Breakdance culture breaks through in Times Square public space
It's 11pm and the lights have just gone off at Times Square, but the party's only starting in the open piazza beside the shopping mall.
More than a dozen breakdancers - also known as b-boys and b-girls - are spinning, popping, and locking as passers-by catch a glimpse of a street culture that originated in the Bronx, New York, in the 1970s.
Dancer Mau Chun-hin, 19, said some people thought they were delinquents, while others took photos and applauded after seeing some of their physically demanding moves.
Fellow dancer Edwin Chan Hoi-yeung, 18, said breakdancing saved him from a difficult childhood that involved getting into fights and stirring up trouble for no reason.
Both are part of the 731 Wolf Crew, which meets every Friday evening at the street-level area that is owned by Times Square.
The crew has used the space to practise and hold shows for friends for the past two years with little trouble from management or the police.
Chan said this showed that Hong Kong could accommodate public performers, but the government was failing to nurture this.

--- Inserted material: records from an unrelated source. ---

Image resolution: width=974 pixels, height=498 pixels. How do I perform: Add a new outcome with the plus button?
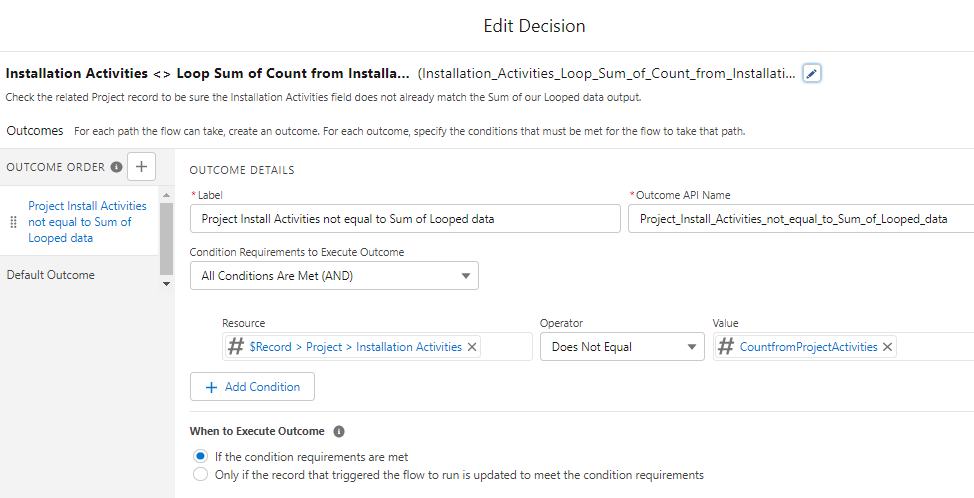[141, 167]
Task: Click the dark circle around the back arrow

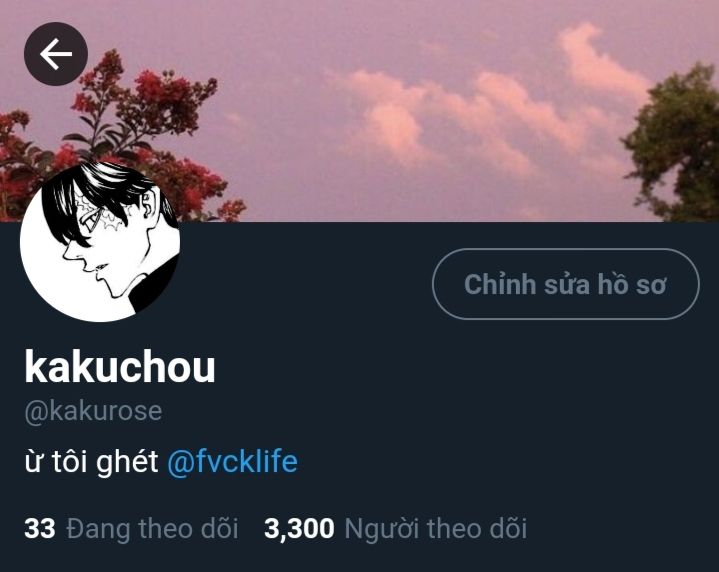Action: coord(56,54)
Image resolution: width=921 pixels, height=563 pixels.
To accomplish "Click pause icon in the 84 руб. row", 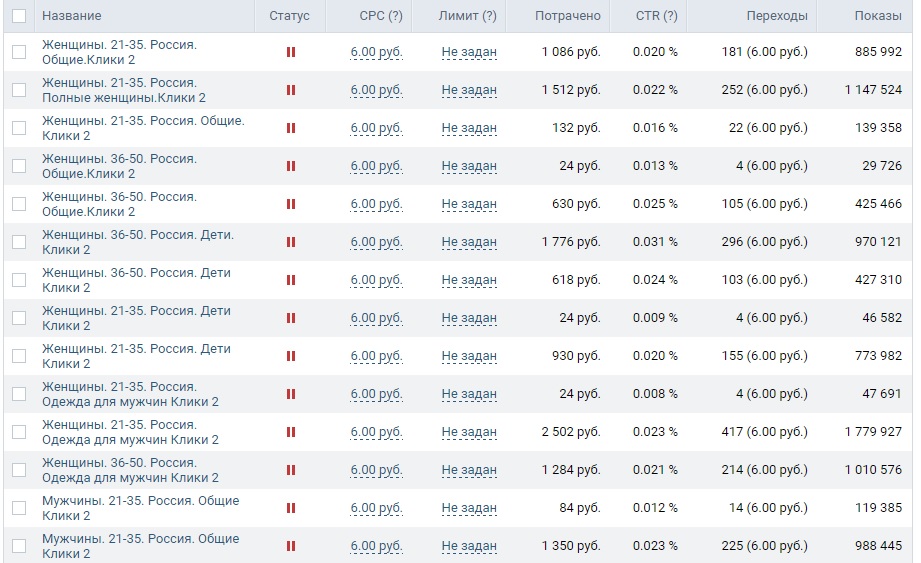I will [291, 508].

In February, the Secretary for Justice filed a claim seeking damages from Times Square for breaching a deed of dedication under which it agreed more than 3,000 square metres of land at the street level would be available for pedestrian passage and temporary recreation. That, the judgment said, was in return for the government granting bonus site ratio, or building space, for the site. A spokesman for Times Square said the area hosted regular art exhibitions and some performances after gaining approval from management.
However, he was not aware of the breakdancers using the space.